On Mon, Dec 6, 2010 at 4:44 PM, Mike Meyer
<mwm-keyword-googlegroups.620...@mired.org> wrote:
> On Mon, 6 Dec 2010 16:30:10 -0500
> Ken Wesson <kwess...@gmail.com> wrote:
>
>> On Mon, Dec 6, 2010 at 1:05 PM, Stuart Sierra
>> <the.stuart.sie...@gmail.com> wrote:
>> > On Dec 6, 8:36 am, Ken Wesson <kwess...@gmail.com> wrote:
>> >> Furthermore, the comment (not made by Hickey) that map order "may be
>> >> unstable" is more than a little puzzling in light of the fact that the
>> >> maps in question are immutable. :)
>> >
>> > In general, Rich has been careful not to promise things that might
>> > limit changes he can make in the future. Sets and maps are unordered.
>> > `seq` happens to be deterministic on ArrayMap and HashMap, but there
>> > might some day be some other kind of map or set for which `seq` cannot
>> > be deterministic. Therefore, Clojure does not promise anything about
>> > `seq` on maps, other than that it will return the key-value pairs.
>>
>> I confess I can't see any obvious reason ever to make seq
>> nondeterministic on an immutable data structure.
>
> I suspect you're applying "immutable" to everything about the data
> structure, whereas it can also be applied the value without including
> the implementation.  I can see wanting to change the implementation in
> ways that don't change the value - triggered by something like wanting
> to share parts of the value with another structure, or a garbage
> collection, or ... - which could easily change the results of calling
> seq on the structure.

Perhaps. But under those circumstances seq itself has the same problem
you're using to excuse not supporting nth, yet seq is supported. And
so is (nth (seq x)) on these things; if the implementation changed its
innards while you were walking the seq (even with map! Nevermind using
nth) this could trip up. You might have a set #{1 2 3 4 5 6} and seq
would produce (1 3 4 5 2 6) and then someone makes another set from it
with disj and the structure rearranges, so seq would now produce (1 5
6 2 4 3). Meanwhile, another thread has produced a seq and is
traversing it at the time and gets (1 3 4 2 4 3). Oops.

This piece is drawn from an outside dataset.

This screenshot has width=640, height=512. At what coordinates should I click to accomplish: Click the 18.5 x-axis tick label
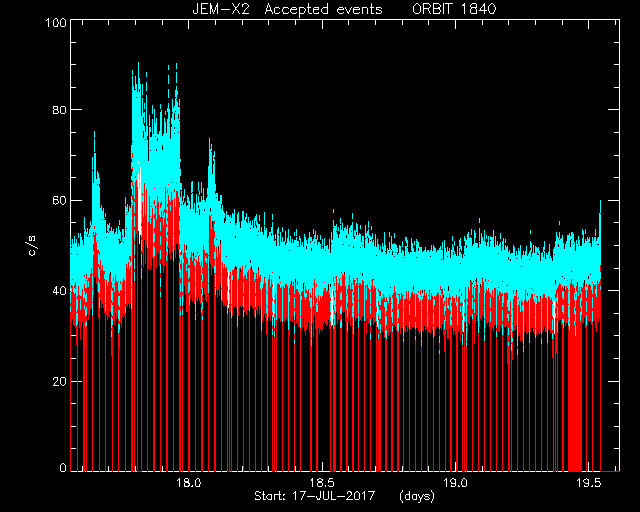coord(322,483)
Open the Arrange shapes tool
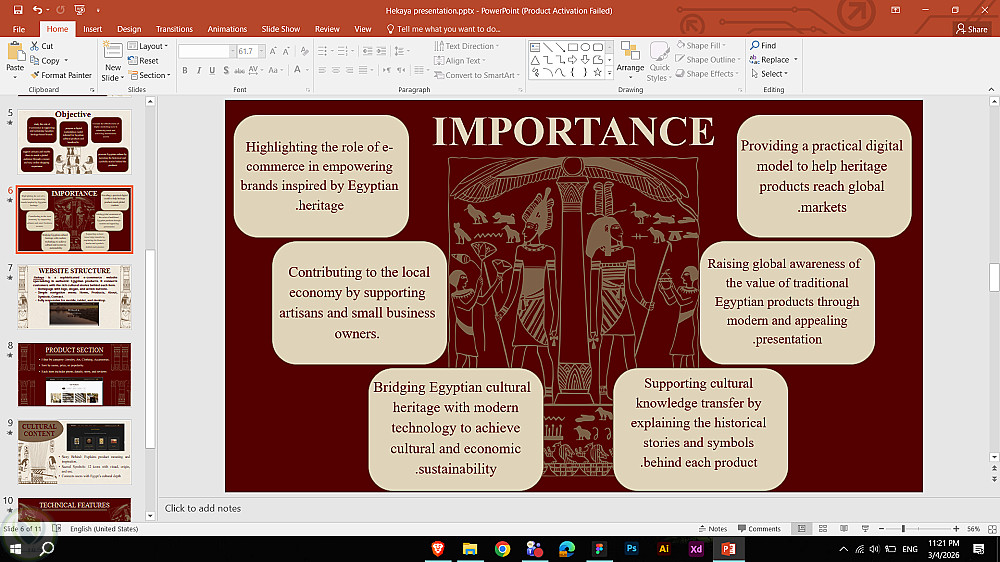Screen dimensions: 1000x562 (x=630, y=58)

If that kind of internal rearrangement is to be done, seq will have to
copy the structure's contents (by realizing the seq promptly; so there
goes laziness) in order to avoid that kind of error. And once you have
that, you will want to create AND CACHE the (immutable!) structure's
seq-representation when it's first needed. And you can do so when nth
is called, as well as seq. And then due to the caching both nth and
seq will obey (if (identical? s1 s2) (identical? (f s1) (f s2))) when
substituted for f.

Even then, I'd expect internal rearrangement to be a thread-safety
nightmare; in all likelihood a) rearranging operations, and b)
operations like realizing the seq that will be b0rked by concurrent
rearrangements, will require locking the structure. Locking is
supposed to be kept to a minimum as one of Clojure's design goals,
IIRC.

This gets worse when you note that seq realization can cause the
execution of user-supplied code (e.g. the body of a lazy-seq macro)
during realization. If user-supplied code can end up executing with
user-invisible monitors locked, and can in turn cause more monitors to
be locked (say, by disjing a set thus causing one of your hypothetical
internal rearrangements), then it can cause deadlocks that would be
fiendishly difficult to track down and fix. And deadlock avoidance is
*emphatically* one of Clojure's design goals.